If the p-value was less than the level of significance, the null hypothesis was rejected in favor of the alternative hypothesis.

Bill Length

# Variance test for bill length
var.test(adelie_male$bill_length_mm, adelie_female$bill_length_mm)
## 
##  F test to compare two variances
## 
## data:  adelie_male$bill_length_mm and adelie_female$bill_length_mm
## F = 1.2597, num df = 72, denom df = 72, p-value = 0.3296
## alternative hypothesis: true ratio of variances is not equal to 1
## 95 percent confidence interval:
##  0.7907415 2.0067311
## sample estimates:
## ratio of variances 
##           1.259685

Bill Depth

# Variance test for bill depth
var.test(adelie_male$bill_depth_mm, adelie_female$bill_depth_mm)
## 
##  F test to compare two variances
## 
## data:  adelie_male$bill_depth_mm and adelie_female$bill_depth_mm
## F = 1.1674, num df = 72, denom df = 72, p-value = 0.513
## alternative hypothesis: true ratio of variances is not equal to 1
## 95 percent confidence interval:
##  0.7328362 1.8597799
## sample estimates:
## ratio of variances 
##           1.167439

The test produced p-values of 0.3296 and 0.513 for bill length and bill depth, respectively. The p-values for both tests are greater than the significance level; therefore, the null hypotheses were not rejected, indicating the variance for both pairings are approximately equal. Due to the equal variances across groups, the var.equal parameter was scored as TRUE in the subsequent t-tests.

Comparison of Means

Bill Length

# Box plot for bill length in male Adelie penguins
bl_male <- ggplot(adelie_male, aes(y=bill_length_mm)) + 
  geom_boxplot(color = "red") +
  ylab("Bill Length in MM") +
  ylim(32, 46) +
  ggtitle("Male") + 
  theme_bw()

# Box plot for bill length in female Adelie penguins
bl_female <- ggplot(adelie_female, aes(y=bill_length_mm)) + 
  geom_boxplot(color = "blue") + 
  ylab("Bill Length in MM") +
  ylim(32, 46) +
  ggtitle("Female") + 
  theme_bw()

# Side-by-side box plots
grid.arrange(bl_male, bl_female, ncol=2)

A visual inspection of the box plots indicated that mean bill length for female Adelie penguins was less than the mean bill length for male Adelie penguins. The information was then used to generate the null and alternative hypotheses for a two sample t-test using a significance level of 0.05.

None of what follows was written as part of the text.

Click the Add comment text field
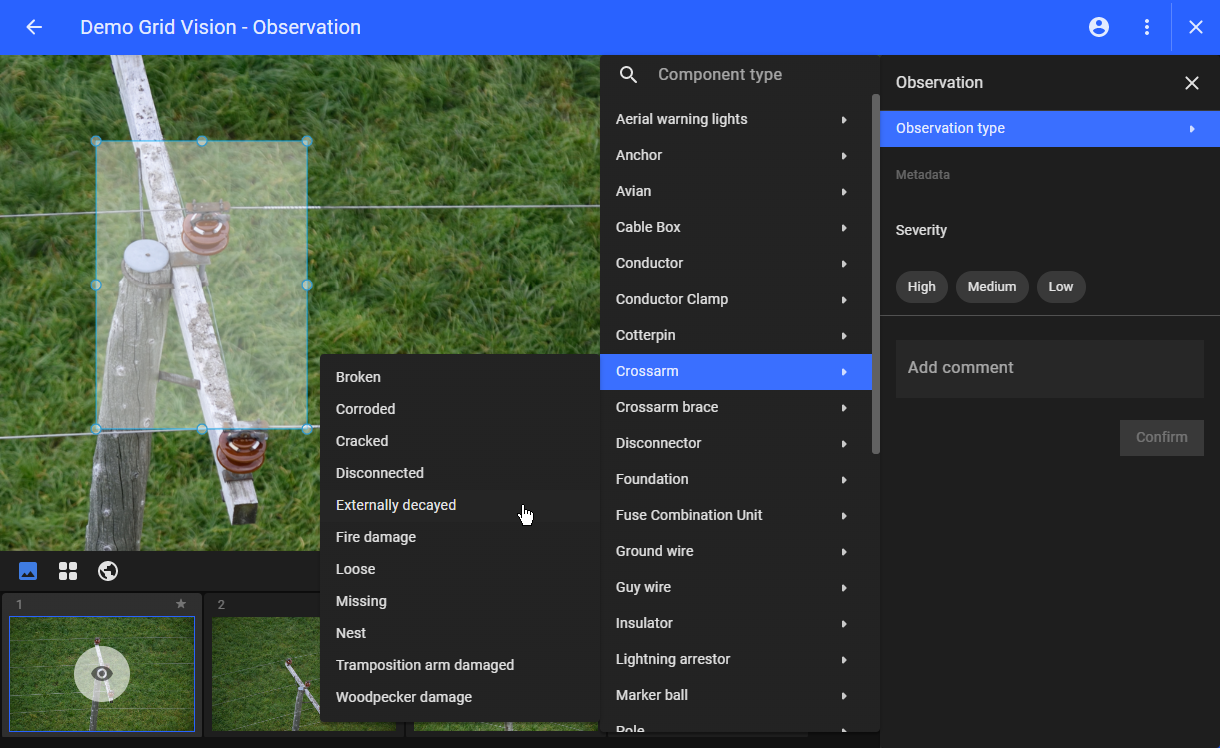 pyautogui.click(x=1049, y=368)
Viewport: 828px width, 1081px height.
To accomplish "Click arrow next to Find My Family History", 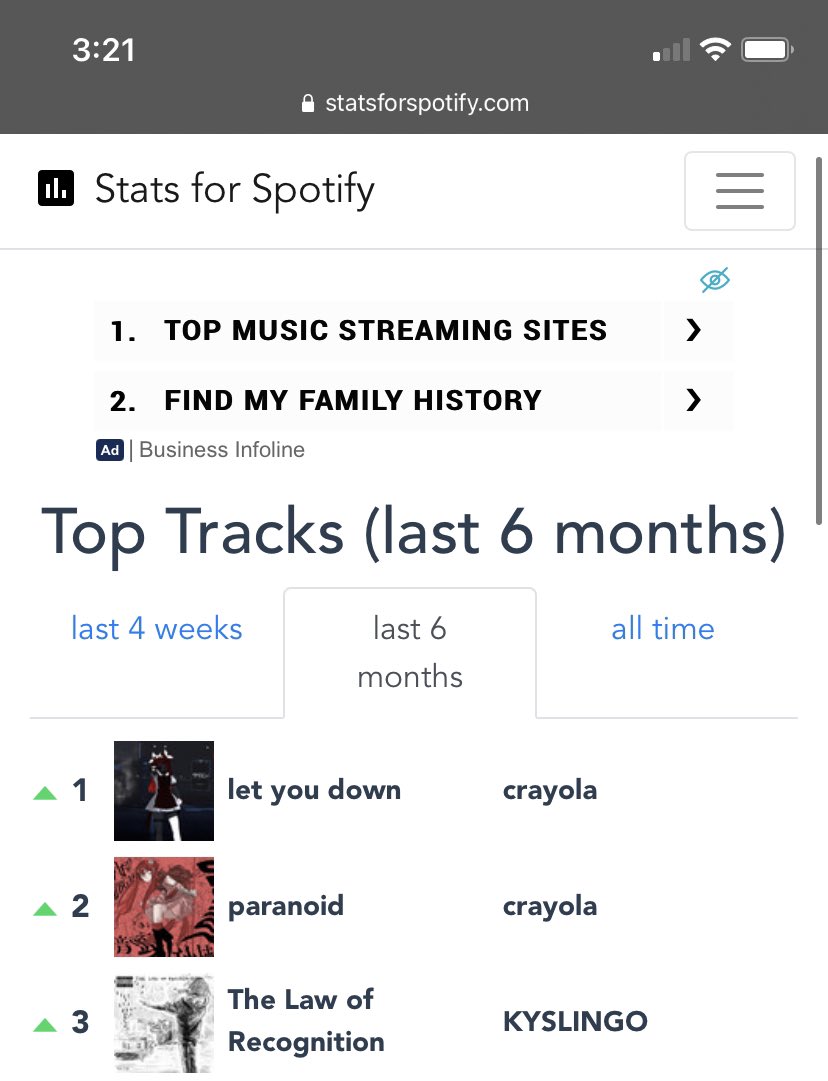I will point(695,401).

The null hypothesis for the bill length t-test was \[mean_{male} = mean_{female}\]

The alternative hypothesis for the bill length t-test was \[mean_{male} > mean_{female}\]

t.test(adelie_male$bill_length_mm, adelie_female$bill_length_mm, paired = F, var.equal = TRUE, alternative = "g")
## 
##  Two Sample t-test
## 
## data:  adelie_male$bill_length_mm and adelie_female$bill_length_mm
## t = 8.7765, df = 144, p-value = 2.22e-15
## alternative hypothesis: true difference in means is greater than 0
## 95 percent confidence interval:
##  2.541928      Inf
## sample estimates:
## mean of x mean of y 
##  40.39041  37.25753

The p-value of the t-test is 2.22e-15, which is less than the significance level of the test, indicating the null hypothesis should be rejected in favor of the alternative hypothesis. More specifically, the mean bill length for males is greater than the mean bill length for females in Adelie penguins.

Bill Depth

# Box plot for bill depth in male Adelie penguins
bd_male <- ggplot(adelie_male, aes(y=bill_depth_mm)) + 
  geom_boxplot(color = "red") +
  ylab("Bill Depth in MM") +
  ylim(15, 22) +
  ggtitle("Male") + 
  theme_bw()

# Box plot for bill depth in female Adelie penguins
bd_female <- ggplot(adelie_female, aes(y=bill_depth_mm)) + 
  geom_boxplot(color = "blue") + 
  ylab("Bill Depth in MM") +
  ylim(15, 22) +
  ggtitle("Female") + 
  theme_bw()

# Side-by-side box plots
grid.arrange(bd_male, bd_female, ncol=2)

A visual inspection of the box plots indicated that mean bill depth for female Adelie penguins was less than the mean bill depth for male Adelie penguins. The information was used to generate the null and alternative hypotheses for a two sample t-test using a significance level of 0.05.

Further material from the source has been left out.